CAN ANYBODY SHED SOME LIGHT ON THE MATTER PLEASE COS I DON'T WANT TO TAKE S***


----------



## Littleluke (Nov 21, 2005)

they look ok mate. My mate has some which I think are simular to this.


----------



## bigwool (Jan 26, 2008)

any info on his results m8?


----------



## Littleluke (Nov 21, 2005)

They're not a very good steroids mate because to see any results you need to take ALOT.. He stopped using them as he couldn't afford them. Switched to dbol and made some good gains.


----------



## bigwool (Jan 26, 2008)

thanx 4 that luke i'll give him a slap n get my cash back then:gun:


----------



## Nytol (Jul 16, 2005)

They are a total waste mate, you would probably not know if they were real or not, as even real ones give zero to tiny gains, even medical studies show some people get no results from them.


----------



## bigwool (Jan 26, 2008)

cheers nytol,definately worth a slap!!

any thoughts on british dragon oxymetholone(anadrol50)? i've had a long time off weights due to a shoulder injury so any size,shape and strength i ever had in my chest is all gone and someone told me this stuff might help me train through the pain in my shoulder.the fact that i've managed to build a lovely fat gut doesn't help the appearance of my flat chest either so i could use some quick results


----------



## punkfloyd (Dec 26, 2007)

Hi Bigwool

Personally i wouldn't be looking at taking oxy's for a first cycle after a long layoff - and "training through" pain is idiocy - it it hurts its for good reason and you should apply intelligent training technique and not try and mask it with anything.

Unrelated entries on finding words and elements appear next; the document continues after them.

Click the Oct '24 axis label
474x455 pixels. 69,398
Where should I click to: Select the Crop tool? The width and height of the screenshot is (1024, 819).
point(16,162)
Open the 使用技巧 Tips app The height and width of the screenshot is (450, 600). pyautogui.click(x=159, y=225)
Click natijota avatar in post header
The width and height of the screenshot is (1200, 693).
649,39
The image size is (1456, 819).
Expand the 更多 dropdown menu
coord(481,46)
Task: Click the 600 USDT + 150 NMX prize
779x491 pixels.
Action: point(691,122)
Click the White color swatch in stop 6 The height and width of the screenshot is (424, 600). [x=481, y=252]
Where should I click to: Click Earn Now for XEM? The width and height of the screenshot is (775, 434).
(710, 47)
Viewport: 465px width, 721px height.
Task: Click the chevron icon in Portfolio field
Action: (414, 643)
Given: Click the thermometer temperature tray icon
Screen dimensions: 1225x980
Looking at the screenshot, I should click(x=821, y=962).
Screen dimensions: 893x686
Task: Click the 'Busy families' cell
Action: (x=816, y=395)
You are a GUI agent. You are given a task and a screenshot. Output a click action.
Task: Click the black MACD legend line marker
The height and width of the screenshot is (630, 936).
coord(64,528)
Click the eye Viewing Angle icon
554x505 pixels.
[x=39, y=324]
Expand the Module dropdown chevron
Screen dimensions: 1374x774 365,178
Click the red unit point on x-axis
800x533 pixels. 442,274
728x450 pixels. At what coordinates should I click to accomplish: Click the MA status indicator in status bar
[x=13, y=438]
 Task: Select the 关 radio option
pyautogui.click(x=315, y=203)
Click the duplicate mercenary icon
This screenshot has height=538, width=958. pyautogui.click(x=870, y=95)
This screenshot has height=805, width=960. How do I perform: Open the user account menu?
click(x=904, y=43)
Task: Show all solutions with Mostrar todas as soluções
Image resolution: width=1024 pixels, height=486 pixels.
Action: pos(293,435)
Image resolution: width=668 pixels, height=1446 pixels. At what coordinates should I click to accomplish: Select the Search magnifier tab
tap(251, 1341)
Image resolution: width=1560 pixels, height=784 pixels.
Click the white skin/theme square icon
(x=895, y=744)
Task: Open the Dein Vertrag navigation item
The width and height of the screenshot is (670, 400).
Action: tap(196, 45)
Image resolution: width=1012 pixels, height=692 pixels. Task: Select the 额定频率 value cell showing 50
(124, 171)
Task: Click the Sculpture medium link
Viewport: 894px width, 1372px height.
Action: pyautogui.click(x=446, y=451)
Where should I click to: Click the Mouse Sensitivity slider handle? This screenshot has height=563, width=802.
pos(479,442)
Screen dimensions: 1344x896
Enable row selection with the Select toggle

Do you really want to do an oral only cycle? I would imagine a lot of guys would suggest some plain old test, and at 400-500mg per week for 6 weeks you'd get pretty damn good results - that's the way i'd go TBH mate.


----------



## diaita (Nov 30, 2007)

you'll be back to square 1 m8 IMO,nap 50= quick strenght+mass gains= worst shoulder injury.


----------



## bigwool (Jan 26, 2008)

cheers fellas.punkfloyd when u say plain old test do u mean sus250 or single ester?


----------



## punkfloyd (Dec 26, 2007)

Doesn't really matter mate - personal choice really or go with what's available at the time and you know is good.

Ive seen VERY good results with 400mg of cyp run for 6weeks, but this could quite easily be enanthate or sustanon too - just down to choice - i believe this to be an excellent protocol for starting back.

For example: BW 102kg and BF 18.3% 23 days later at 400mg Cyp per week and 10mg nolvadex ed saw a BW of 104.5kg and BF at 14.5%

Not bad at all and certainly doesn't hurt the wallet either...


----------



## bigwool (Jan 26, 2008)

ta bud i'll give that a go and let u know how it pans out.


----------



## Nytol (Jul 16, 2005)

Test would get my vote, oral wise I think Dbol is superior to Oxy.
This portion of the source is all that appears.